Brook v. Barker

228 S.W. 805, 287 Mo. 13, 14 A.L.R. 347, 1921 Mo. LEXIS 134
CourtSupreme Court of Missouri
DecidedMarch 7, 1921
StatusPublished
Cited by9 cases

This text of 228 S.W. 805 (Brook v. Barker) is published on Counsel Stack Legal Research, covering Supreme Court of Missouri primary law. Counsel Stack provides free access to over 12 million legal documents including statutes, case law, regulations, and constitutions.

Bluebook
Brook v. Barker, 228 S.W. 805, 287 Mo. 13, 14 A.L.R. 347, 1921 Mo. LEXIS 134 (Mo. 1921).

Opinion

DAYID E. BLAIR, J.

The action is ejectment for possession of the west half of Lots Seven and Eight in Block Four in the original town, now city, of Memphis, in Scotland County, and for damages and for fixing the value of monthly rents and profits.

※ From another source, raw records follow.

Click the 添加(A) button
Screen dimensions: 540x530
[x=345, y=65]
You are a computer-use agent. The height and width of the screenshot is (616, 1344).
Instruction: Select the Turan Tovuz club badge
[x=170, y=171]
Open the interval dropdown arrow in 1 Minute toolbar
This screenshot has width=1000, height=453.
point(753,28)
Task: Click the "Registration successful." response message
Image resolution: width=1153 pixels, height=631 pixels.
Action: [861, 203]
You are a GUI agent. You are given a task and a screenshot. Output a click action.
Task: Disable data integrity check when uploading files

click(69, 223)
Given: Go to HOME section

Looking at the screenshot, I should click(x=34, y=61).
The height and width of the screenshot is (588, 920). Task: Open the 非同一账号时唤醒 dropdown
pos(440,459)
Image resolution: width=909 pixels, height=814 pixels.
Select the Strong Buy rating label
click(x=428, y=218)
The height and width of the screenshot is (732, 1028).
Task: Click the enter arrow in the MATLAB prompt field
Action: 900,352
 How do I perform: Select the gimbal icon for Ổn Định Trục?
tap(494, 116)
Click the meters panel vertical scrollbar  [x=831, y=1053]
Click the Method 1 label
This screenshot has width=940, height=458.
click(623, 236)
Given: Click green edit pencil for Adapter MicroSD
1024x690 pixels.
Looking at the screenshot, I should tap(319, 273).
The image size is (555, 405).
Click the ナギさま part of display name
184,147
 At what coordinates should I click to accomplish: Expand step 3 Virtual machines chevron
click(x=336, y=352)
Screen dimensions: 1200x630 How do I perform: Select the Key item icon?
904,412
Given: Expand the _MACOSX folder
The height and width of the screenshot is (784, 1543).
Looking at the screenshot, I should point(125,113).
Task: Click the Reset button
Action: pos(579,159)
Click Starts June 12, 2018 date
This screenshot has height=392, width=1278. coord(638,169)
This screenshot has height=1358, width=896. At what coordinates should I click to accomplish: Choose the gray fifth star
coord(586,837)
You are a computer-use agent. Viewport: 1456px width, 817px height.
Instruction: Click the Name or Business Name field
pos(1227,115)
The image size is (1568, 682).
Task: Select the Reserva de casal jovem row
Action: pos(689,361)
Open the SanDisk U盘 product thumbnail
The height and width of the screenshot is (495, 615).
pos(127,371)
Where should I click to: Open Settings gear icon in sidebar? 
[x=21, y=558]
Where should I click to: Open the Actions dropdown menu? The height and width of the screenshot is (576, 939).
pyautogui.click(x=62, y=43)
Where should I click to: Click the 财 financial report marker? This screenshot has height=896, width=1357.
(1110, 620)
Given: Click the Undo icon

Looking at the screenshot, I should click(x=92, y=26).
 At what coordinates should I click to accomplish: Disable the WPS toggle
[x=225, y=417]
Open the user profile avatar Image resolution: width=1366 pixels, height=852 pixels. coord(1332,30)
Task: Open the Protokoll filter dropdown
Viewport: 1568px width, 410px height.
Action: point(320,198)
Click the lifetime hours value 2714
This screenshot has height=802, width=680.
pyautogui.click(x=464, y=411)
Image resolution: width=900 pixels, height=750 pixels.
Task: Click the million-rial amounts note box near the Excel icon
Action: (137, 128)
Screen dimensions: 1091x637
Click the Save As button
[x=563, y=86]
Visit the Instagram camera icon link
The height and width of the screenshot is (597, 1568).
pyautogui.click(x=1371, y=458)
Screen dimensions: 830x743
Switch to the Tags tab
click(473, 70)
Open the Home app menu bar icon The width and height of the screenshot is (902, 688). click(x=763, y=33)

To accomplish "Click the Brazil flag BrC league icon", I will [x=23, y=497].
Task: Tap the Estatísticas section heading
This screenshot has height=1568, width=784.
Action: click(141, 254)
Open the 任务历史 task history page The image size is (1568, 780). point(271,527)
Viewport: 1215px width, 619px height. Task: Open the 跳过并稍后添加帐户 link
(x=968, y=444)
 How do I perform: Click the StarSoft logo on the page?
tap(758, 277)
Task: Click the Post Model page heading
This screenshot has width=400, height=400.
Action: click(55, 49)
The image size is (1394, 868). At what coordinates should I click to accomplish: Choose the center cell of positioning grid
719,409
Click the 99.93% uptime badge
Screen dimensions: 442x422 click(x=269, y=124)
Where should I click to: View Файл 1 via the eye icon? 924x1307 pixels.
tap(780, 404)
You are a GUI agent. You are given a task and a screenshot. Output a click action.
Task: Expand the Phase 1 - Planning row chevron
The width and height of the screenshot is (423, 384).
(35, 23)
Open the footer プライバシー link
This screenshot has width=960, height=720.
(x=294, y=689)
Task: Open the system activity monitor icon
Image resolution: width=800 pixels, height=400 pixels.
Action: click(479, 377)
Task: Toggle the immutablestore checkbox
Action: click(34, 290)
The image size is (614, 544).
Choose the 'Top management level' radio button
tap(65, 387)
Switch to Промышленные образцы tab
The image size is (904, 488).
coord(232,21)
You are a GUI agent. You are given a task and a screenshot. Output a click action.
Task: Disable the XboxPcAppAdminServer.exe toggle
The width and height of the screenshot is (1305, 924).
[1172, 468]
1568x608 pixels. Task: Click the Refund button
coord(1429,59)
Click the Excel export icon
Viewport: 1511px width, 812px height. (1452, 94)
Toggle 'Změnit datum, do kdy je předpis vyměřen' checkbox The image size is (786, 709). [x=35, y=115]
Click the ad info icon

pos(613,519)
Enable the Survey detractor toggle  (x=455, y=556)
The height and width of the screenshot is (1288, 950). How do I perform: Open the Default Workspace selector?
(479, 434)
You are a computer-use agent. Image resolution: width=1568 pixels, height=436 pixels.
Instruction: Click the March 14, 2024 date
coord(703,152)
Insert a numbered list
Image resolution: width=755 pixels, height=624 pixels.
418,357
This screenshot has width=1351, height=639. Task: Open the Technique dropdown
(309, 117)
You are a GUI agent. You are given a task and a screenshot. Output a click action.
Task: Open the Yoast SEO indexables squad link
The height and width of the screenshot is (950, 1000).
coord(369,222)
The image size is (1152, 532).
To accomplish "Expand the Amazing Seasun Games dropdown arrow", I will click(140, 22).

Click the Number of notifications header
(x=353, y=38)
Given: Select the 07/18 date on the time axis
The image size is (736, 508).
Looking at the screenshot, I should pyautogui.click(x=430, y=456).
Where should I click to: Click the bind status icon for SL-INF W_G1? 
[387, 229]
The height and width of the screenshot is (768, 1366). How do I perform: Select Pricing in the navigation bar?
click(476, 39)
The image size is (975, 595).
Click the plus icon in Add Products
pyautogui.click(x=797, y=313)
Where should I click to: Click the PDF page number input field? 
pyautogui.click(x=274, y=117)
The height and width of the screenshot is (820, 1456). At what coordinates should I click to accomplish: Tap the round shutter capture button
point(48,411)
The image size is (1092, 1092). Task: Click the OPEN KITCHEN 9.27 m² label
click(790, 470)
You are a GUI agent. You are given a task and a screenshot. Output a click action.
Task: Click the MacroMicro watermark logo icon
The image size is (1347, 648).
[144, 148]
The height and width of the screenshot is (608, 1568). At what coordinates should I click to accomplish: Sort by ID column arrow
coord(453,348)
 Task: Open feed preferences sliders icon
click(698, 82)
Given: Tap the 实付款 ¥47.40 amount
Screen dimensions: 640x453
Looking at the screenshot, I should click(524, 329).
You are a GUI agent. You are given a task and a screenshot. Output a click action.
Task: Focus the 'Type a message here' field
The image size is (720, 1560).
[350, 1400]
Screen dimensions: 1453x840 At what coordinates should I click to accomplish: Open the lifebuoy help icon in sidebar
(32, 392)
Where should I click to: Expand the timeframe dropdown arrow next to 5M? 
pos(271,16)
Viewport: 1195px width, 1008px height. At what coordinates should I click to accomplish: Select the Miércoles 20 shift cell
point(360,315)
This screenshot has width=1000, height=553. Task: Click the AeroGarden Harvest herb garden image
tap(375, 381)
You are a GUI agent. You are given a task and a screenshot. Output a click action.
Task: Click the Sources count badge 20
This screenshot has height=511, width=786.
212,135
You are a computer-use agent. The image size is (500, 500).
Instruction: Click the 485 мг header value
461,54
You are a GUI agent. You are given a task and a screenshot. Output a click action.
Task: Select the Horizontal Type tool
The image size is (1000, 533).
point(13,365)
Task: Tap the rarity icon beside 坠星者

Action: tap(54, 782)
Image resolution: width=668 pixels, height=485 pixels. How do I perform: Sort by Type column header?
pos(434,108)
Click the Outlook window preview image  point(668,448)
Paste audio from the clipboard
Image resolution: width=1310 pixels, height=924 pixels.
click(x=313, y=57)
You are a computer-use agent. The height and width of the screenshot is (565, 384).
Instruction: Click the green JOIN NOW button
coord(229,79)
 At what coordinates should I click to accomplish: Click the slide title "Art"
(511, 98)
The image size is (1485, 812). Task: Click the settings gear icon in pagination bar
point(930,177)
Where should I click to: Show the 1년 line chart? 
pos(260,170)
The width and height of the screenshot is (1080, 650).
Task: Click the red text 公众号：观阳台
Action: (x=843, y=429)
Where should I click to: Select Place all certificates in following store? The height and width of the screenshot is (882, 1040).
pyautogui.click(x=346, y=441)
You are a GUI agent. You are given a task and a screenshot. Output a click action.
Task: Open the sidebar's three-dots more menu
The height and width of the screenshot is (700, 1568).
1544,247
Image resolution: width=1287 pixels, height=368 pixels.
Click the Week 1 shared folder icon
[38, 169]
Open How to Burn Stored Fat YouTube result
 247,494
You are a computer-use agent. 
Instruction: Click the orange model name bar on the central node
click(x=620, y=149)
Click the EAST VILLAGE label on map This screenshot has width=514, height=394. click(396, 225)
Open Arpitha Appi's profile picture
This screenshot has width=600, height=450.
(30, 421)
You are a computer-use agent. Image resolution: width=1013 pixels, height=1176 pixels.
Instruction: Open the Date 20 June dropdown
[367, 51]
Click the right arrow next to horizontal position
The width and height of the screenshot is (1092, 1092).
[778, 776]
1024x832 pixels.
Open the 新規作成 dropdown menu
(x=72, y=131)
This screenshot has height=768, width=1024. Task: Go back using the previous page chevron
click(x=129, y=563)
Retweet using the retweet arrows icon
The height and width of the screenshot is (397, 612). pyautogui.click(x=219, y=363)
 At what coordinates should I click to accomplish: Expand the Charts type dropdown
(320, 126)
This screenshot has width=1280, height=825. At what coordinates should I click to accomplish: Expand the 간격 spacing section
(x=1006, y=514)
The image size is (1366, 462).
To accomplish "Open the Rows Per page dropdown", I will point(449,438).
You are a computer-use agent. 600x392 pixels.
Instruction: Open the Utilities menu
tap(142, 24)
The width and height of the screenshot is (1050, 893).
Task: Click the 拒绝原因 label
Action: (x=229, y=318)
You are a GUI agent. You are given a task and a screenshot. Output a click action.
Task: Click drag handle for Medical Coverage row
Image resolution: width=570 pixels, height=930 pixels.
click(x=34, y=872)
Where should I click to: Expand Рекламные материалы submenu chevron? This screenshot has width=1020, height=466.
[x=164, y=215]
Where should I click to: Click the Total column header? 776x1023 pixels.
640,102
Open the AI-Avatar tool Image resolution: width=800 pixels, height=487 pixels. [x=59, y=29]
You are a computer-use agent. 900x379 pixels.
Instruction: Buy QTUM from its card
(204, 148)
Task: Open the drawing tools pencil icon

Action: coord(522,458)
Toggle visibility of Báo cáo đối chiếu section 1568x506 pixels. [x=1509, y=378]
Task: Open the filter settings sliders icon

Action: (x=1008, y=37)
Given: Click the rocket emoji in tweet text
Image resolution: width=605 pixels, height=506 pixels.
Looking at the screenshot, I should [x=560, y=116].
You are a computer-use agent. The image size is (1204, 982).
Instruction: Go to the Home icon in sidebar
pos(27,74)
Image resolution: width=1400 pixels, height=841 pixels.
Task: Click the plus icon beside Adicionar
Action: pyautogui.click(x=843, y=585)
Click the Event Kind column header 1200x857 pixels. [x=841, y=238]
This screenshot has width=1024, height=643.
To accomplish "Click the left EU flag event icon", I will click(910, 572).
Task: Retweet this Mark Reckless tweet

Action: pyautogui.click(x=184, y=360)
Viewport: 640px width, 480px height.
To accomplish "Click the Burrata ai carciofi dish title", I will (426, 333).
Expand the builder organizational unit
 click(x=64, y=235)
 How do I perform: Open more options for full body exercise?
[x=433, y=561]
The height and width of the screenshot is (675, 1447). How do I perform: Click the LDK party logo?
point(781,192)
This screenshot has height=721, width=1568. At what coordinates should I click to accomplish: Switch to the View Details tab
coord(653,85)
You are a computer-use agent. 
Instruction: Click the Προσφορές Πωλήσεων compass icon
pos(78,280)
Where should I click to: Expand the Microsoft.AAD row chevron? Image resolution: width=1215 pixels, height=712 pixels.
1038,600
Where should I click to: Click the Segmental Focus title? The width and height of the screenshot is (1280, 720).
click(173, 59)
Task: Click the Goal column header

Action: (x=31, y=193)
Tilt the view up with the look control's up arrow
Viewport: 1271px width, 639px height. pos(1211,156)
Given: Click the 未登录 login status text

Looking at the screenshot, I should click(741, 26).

The answer contained a general denial, and set up defendant’s claim of title to the premises in controversy and alleged a certain agreement between respondent (plaintiff below) and his wife relating .to the property, purporting to authorize the conveyance of said property by her free of any claim by the respondent. The reply denied the new matter of the answer and alleged that the *16 respondent was entitled to an estate by the curtesy in said property; that respondent was sixty-four years old when the petition was filed and entitled to the use of the property during his life or expectancy, and prayed the court to determine his interest in the property and require appellants to pay a gross sum in lieu thereof, as provided by Section 8499, Revised Statutes 1909.

Trial before a jury resulted in a verdict for appellants (defendants below). The trial court had struck out all testimony in a deposition of the appellants relating to the alleged agreement between respondent and his wife that she could convey her separate property. There was no other evidence on that issue. Upon motion a new trial was granted on the sole ground that the verdict is unsupported by any evidence. The appeal is from the order granting a new trial.

It is admitted that one John M. Nichols is the common source of title. On May 28, 190*3, he conveyed the property in question to Alvira Brook, the wife of respondent, and she conveyed to Joseph P. Sill on October 28, 1909, while said Alvira was the wife of respondent. Sill conveyed to appellant Sylvester Barker on April 25,1912. Appellant Annie E. Barker is the wife of Sylvester Barker. At the time the petition was filed and at the trial appellants were in possession of the property, claiming title. Respondent did not join in his wife’s deed to Sill. A child was born alive of the marriage between respondent and his wife. Alvira Brook died May 16, 1917, and this suit was begun on September 15, 1917.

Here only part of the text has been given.